[Source extract — start]
March 20, 2008 at 3:43 pm (voicethread)

As I read about the many suggestions for uses of VoiceThread in teaching and learning lightbulbs started going off in my head! 

VoiceThread provides a new dimension to student fieldtrips beyond the capability of Flicker or podcasting.  The ability to collaboarate and engage the community in commenting or contributing content through text, audio or video takes VoiceThread to a whole new level not offered by the other web 2.0 tools. 

The new Alberta Social Studies curriculum is inquiry based.  A way to get students thinking as historians and historical thinkers is through primary sources. Students could display an image in a VoiceThread, being sure to respect copyright, describe what they see along with their interpretation of it, ask their peers to present their interpretations and invite experts outside the school to contribute as well – either from a local high school, post-secondary institution located in another city or on the other side of the world.  Youth Source: Youth and Heritage Learning Source, pictured above, has great resources on how to read a primary source, oral histories  and others.

Examination of images does not have to be limited to primary sources.  It could be used to analyze the quality of presentation, layout, point of view or bias in print ads or video media or other elements of visual literacy.  VoiceThread could be used as a tool for students to convey their exploration and demonstrate their developing visual literacy.  The VoiceThread could be a digital portfolio of this or any other topic made more powerful by the ability of the learner to “doodle” as they narrate their thinking and others to contribute or comment on the learning.
[Source extract — finish]
[Information — start]
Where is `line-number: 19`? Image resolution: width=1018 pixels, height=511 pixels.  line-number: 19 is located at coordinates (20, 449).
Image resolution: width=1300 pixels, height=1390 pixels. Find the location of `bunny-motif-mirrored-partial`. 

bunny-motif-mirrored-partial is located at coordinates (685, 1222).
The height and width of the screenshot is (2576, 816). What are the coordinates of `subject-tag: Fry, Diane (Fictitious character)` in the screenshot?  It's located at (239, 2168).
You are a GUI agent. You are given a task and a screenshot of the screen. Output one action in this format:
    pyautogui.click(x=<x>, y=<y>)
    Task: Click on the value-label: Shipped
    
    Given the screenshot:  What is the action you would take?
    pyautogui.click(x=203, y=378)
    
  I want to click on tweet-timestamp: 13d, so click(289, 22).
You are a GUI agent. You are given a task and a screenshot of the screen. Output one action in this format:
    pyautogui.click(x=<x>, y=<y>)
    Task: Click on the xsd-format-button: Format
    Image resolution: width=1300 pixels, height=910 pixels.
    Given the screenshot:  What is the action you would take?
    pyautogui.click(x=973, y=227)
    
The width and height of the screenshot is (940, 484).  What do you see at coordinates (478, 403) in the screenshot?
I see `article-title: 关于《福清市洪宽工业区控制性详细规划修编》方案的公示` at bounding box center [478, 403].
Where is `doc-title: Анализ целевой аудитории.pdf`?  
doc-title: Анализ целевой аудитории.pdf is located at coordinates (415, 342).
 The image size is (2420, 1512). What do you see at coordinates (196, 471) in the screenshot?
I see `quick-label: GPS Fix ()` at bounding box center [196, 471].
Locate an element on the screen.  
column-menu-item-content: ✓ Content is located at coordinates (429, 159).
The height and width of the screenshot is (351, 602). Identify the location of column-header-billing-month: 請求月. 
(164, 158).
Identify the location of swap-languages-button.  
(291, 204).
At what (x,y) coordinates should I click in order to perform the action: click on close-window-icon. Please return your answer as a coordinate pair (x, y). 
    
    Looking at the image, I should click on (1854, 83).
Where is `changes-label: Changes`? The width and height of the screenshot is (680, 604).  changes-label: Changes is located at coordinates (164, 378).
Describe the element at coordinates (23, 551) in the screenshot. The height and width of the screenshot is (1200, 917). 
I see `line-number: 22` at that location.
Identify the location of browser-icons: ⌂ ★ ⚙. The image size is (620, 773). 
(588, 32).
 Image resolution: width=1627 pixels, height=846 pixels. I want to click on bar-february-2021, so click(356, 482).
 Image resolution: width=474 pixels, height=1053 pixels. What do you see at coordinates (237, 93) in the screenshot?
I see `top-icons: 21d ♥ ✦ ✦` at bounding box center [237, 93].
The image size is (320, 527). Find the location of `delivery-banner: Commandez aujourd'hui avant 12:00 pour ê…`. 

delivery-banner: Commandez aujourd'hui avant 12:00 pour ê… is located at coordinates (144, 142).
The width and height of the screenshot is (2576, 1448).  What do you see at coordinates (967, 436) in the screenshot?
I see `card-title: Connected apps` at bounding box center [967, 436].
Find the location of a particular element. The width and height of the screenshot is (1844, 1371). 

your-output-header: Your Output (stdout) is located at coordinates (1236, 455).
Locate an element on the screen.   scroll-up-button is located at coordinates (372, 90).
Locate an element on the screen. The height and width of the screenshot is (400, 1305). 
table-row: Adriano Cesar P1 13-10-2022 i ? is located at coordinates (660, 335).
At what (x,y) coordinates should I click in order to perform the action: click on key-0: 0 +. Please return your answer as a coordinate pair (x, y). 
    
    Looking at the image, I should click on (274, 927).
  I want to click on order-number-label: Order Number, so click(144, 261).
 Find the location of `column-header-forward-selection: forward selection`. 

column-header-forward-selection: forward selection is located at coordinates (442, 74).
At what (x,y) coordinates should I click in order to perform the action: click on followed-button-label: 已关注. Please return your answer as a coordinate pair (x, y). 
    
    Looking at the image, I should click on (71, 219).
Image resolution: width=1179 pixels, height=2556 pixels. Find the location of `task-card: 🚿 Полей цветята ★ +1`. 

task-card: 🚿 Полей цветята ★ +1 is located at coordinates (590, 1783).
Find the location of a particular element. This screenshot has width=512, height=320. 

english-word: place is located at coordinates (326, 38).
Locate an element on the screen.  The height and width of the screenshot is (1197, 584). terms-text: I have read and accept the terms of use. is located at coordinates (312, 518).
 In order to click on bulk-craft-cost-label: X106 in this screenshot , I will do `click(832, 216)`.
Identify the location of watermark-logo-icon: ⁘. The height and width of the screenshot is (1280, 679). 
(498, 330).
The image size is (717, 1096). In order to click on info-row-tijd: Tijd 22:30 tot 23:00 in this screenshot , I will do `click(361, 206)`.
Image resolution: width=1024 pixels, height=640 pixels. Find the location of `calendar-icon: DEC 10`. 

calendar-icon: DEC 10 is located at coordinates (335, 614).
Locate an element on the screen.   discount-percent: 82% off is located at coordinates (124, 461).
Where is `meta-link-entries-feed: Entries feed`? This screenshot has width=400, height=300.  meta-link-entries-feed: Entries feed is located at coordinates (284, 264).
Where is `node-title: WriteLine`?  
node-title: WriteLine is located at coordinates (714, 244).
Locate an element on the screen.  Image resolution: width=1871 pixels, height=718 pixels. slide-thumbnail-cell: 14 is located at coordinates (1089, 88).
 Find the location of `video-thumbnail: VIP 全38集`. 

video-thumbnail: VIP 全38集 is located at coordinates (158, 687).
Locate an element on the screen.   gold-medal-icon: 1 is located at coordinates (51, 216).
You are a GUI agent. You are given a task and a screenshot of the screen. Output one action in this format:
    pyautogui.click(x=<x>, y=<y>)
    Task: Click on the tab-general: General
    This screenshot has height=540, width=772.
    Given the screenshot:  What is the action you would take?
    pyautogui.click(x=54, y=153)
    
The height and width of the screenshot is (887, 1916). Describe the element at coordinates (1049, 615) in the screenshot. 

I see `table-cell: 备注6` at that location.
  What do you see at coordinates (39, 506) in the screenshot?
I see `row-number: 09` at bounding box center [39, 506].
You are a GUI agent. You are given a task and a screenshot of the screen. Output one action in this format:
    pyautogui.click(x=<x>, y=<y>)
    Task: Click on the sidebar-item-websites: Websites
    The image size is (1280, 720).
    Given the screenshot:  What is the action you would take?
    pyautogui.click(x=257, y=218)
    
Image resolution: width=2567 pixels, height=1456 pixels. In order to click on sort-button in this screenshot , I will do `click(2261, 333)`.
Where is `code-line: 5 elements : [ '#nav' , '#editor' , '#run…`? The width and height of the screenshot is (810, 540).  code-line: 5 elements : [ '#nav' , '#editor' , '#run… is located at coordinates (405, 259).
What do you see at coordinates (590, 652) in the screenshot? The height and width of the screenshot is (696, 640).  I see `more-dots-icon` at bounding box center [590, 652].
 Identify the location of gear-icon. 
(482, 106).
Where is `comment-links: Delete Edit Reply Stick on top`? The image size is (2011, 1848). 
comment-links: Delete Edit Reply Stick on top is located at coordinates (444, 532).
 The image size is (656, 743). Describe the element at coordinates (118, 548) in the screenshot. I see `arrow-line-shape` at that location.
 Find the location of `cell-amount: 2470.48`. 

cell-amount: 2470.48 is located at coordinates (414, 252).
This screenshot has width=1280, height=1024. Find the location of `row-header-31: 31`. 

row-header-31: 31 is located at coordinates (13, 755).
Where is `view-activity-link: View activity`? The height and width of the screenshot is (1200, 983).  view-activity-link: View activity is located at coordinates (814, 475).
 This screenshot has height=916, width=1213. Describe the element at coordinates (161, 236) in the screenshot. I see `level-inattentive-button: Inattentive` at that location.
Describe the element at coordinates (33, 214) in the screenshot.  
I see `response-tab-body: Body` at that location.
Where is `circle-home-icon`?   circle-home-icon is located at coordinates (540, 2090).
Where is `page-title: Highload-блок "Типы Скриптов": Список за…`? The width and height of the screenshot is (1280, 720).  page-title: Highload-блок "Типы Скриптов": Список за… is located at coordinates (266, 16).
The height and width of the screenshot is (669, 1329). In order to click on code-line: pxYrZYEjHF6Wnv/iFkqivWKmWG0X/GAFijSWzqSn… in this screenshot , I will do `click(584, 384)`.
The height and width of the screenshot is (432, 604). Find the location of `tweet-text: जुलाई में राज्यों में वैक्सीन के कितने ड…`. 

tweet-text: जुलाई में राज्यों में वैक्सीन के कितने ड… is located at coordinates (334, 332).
[Information — finish]
# Problems to solve
1) In the VoiceThread post, begin at the words "March 20, 2008" and stop after "web 2.0 tools.". Write that stretch out again, substituting "blogging" for "podcasting".
2) Using the VoiceThread post, decide whether each statement agrees with it. Answer yes or no and quote the words that settle it.
(a) The new Alberta Social Studies curriculum is inquiry based.
(b) The examination of images must be limited to primary sources.
(c) The community can contribute content only through text.
3) Please name the source that the VoiceThread post says has great resources on how to read a primary source.

# Solutions per task
1)
March 20, 2008 at 3:43 pm (voicethread)

As I read about the many suggestions for uses of VoiceThread in teaching and learning lightbulbs started going off in my head! 

VoiceThread provides a new dimension to student fieldtrips beyond the capability of Flicker or blogging.  The ability to collaboarate and engage the community in commenting or contributing content through text, audio or video takes VoiceThread to a whole new level not offered by the other web 2.0 tools.

2)
(a) Yes: "The new Alberta Social Studies curriculum is inquiry based."
(b) No: "Examination of images does not have to be limited to primary sources."
(c) No: "commenting or contributing content through text, audio or video"

3) Youth Source: Youth and Heritage Learning Source